__What is needed__
Identify all lines below that hold "computer" and collect them.
Data provided Block Start
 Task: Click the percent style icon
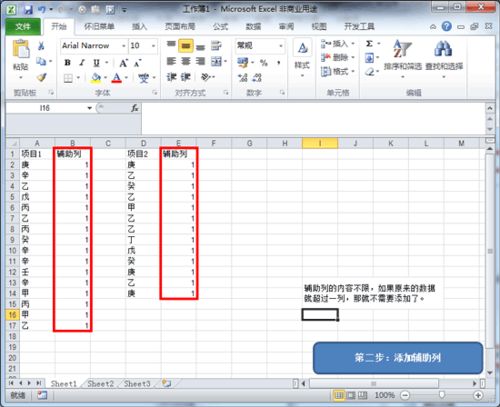click(x=264, y=62)
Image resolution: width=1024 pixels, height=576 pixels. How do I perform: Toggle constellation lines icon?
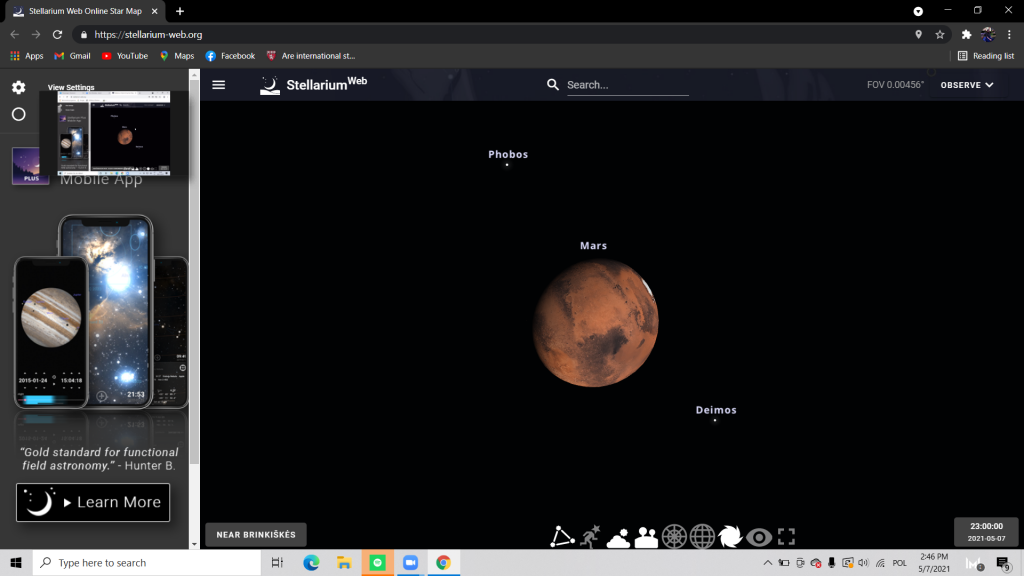point(562,537)
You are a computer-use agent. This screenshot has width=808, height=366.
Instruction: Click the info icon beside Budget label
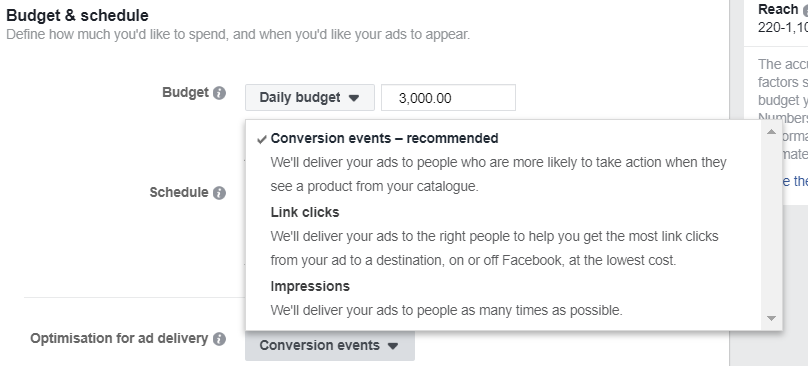coord(220,93)
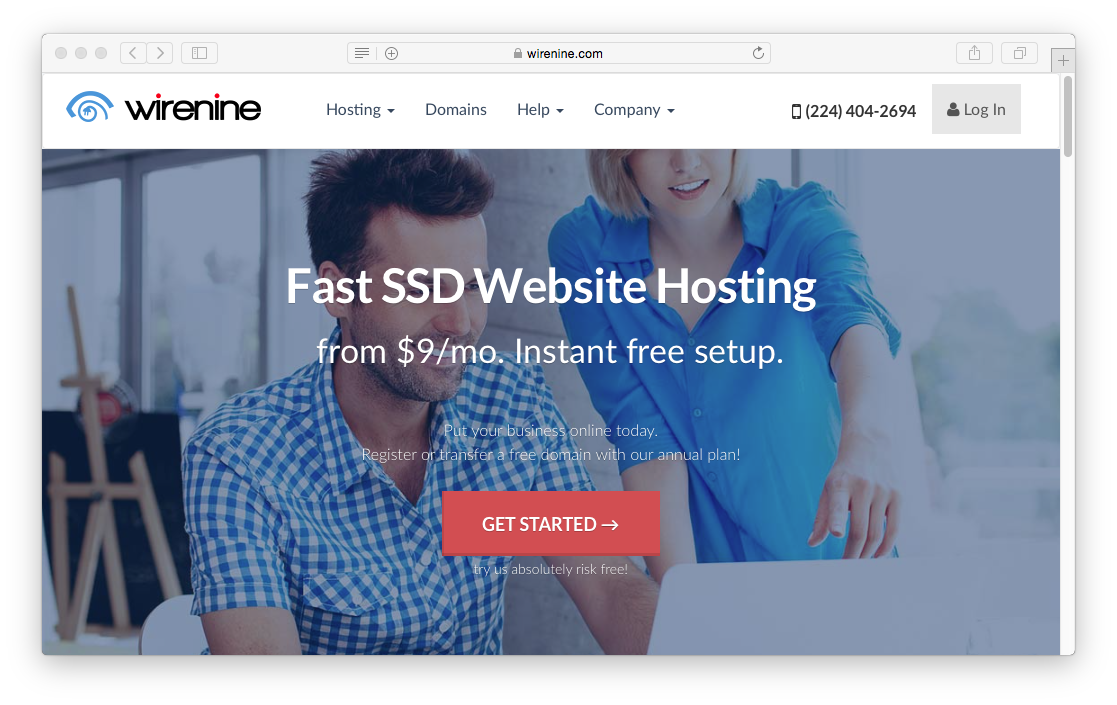Image resolution: width=1117 pixels, height=705 pixels.
Task: Click the reload page icon
Action: [758, 53]
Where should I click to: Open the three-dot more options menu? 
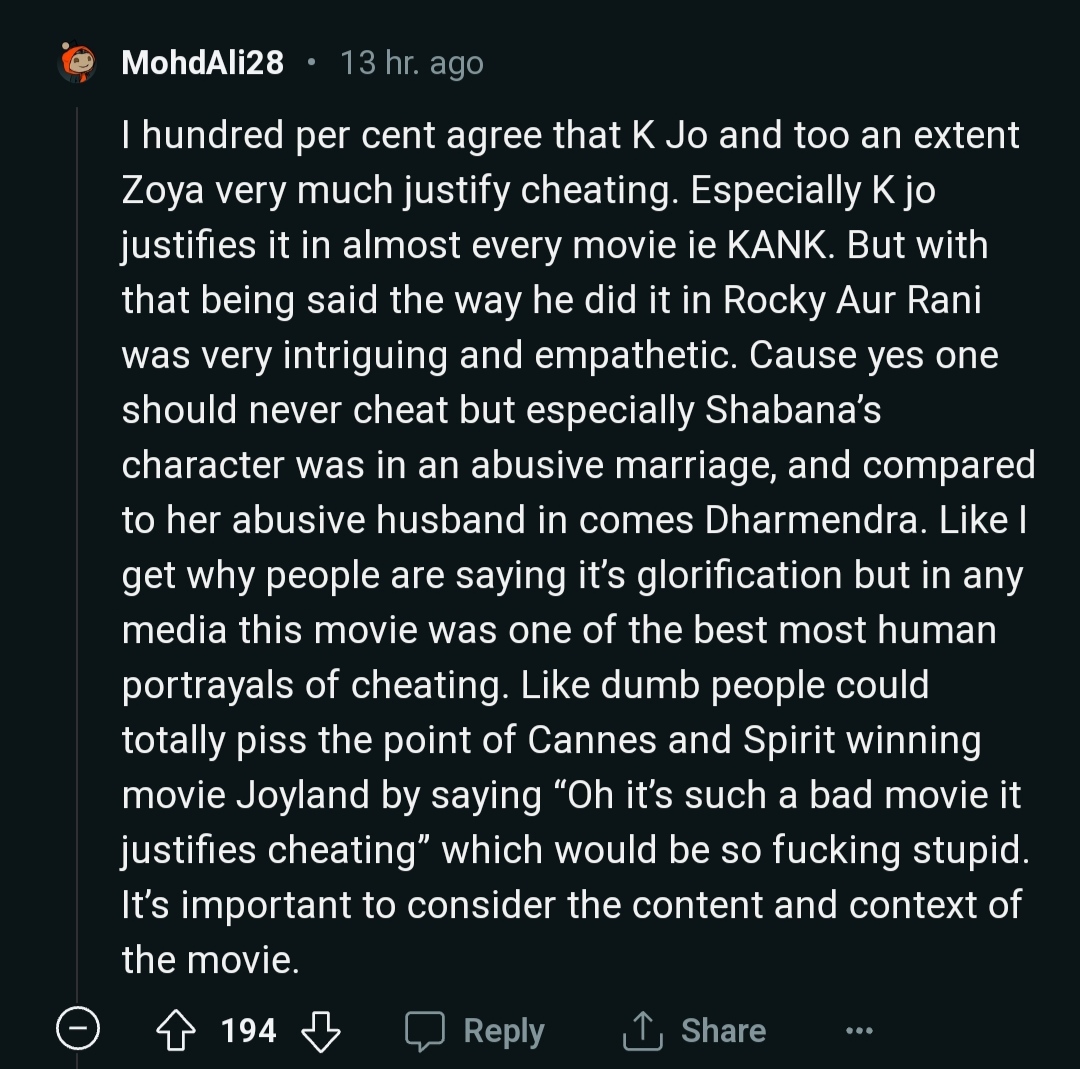tap(858, 1031)
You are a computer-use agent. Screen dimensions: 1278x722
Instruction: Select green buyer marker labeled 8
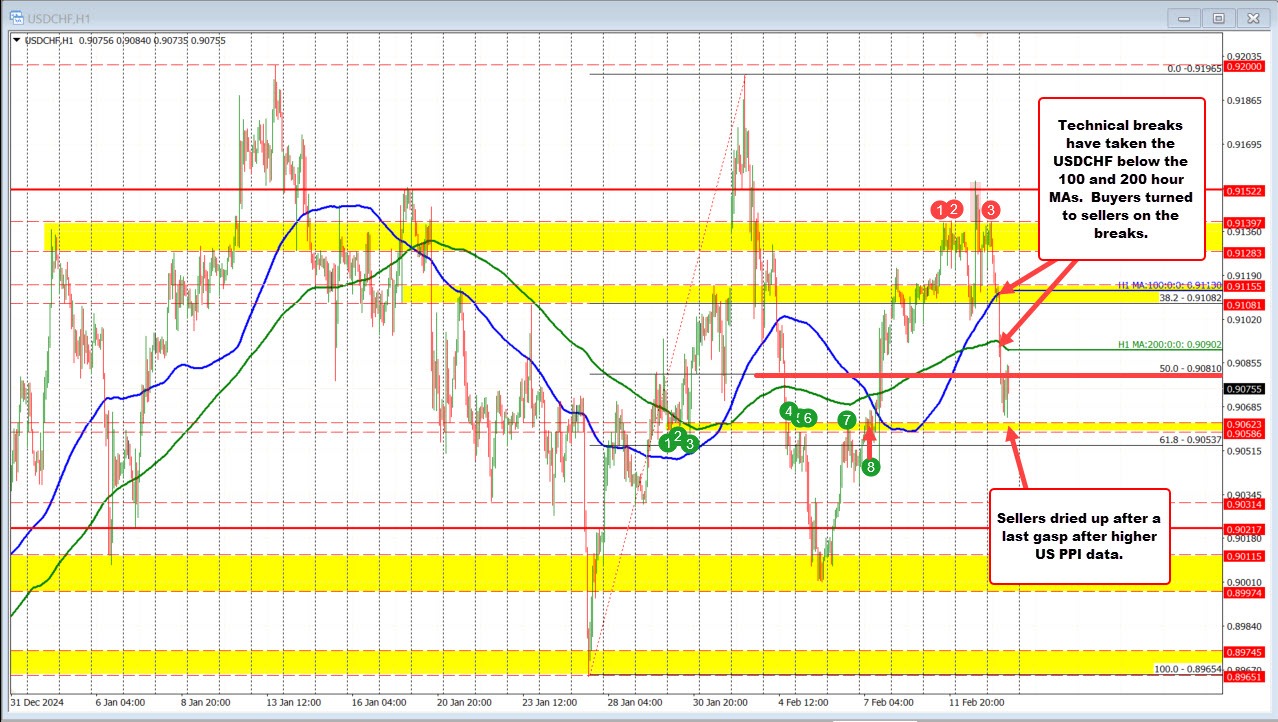870,465
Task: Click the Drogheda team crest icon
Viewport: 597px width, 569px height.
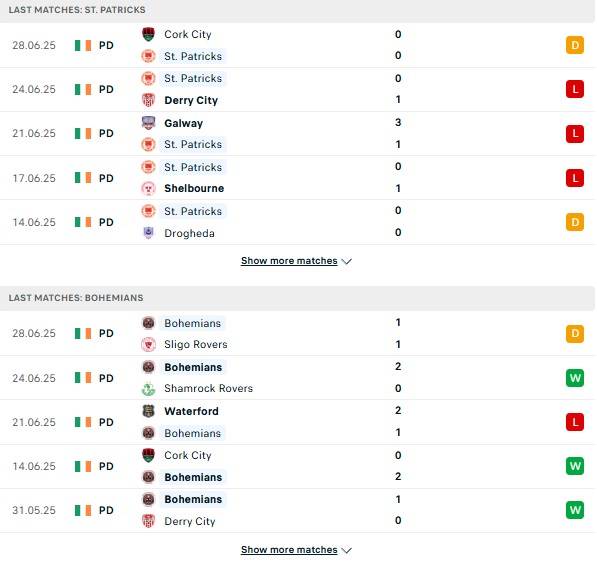Action: (x=148, y=233)
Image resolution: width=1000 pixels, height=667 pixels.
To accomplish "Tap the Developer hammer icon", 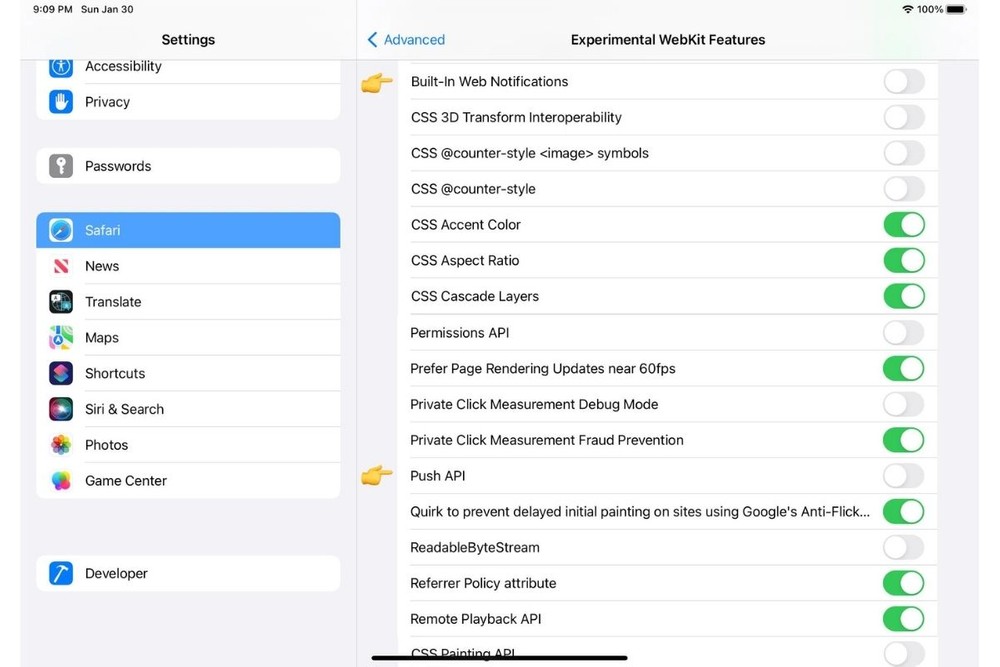I will tap(61, 573).
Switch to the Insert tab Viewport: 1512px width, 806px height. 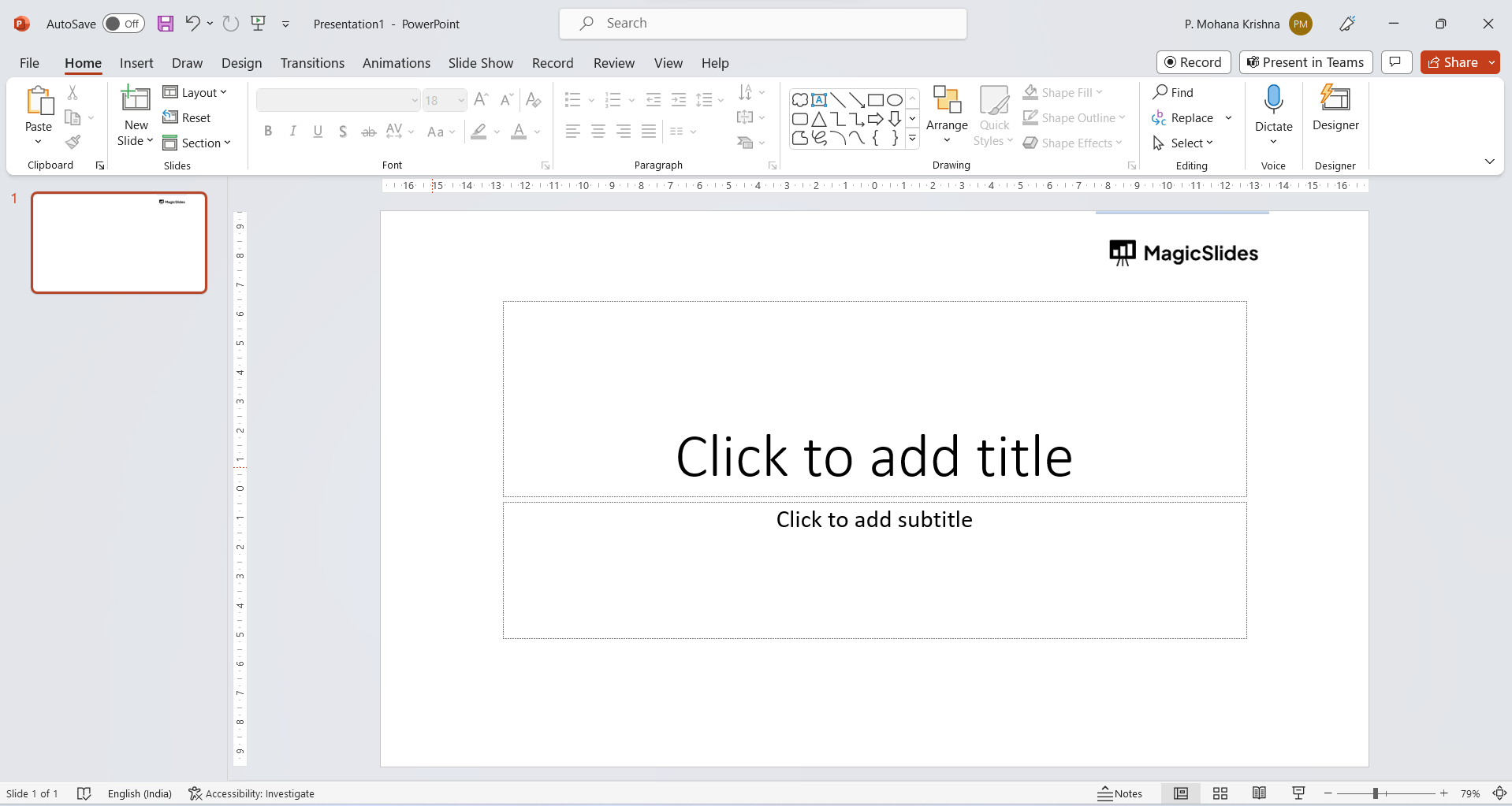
Data provided Block End
__Exercise answer__
You are a computer-use agent. This screenshot has width=808, height=366.
You are a computer-use agent. Screen dimensions: 1278x722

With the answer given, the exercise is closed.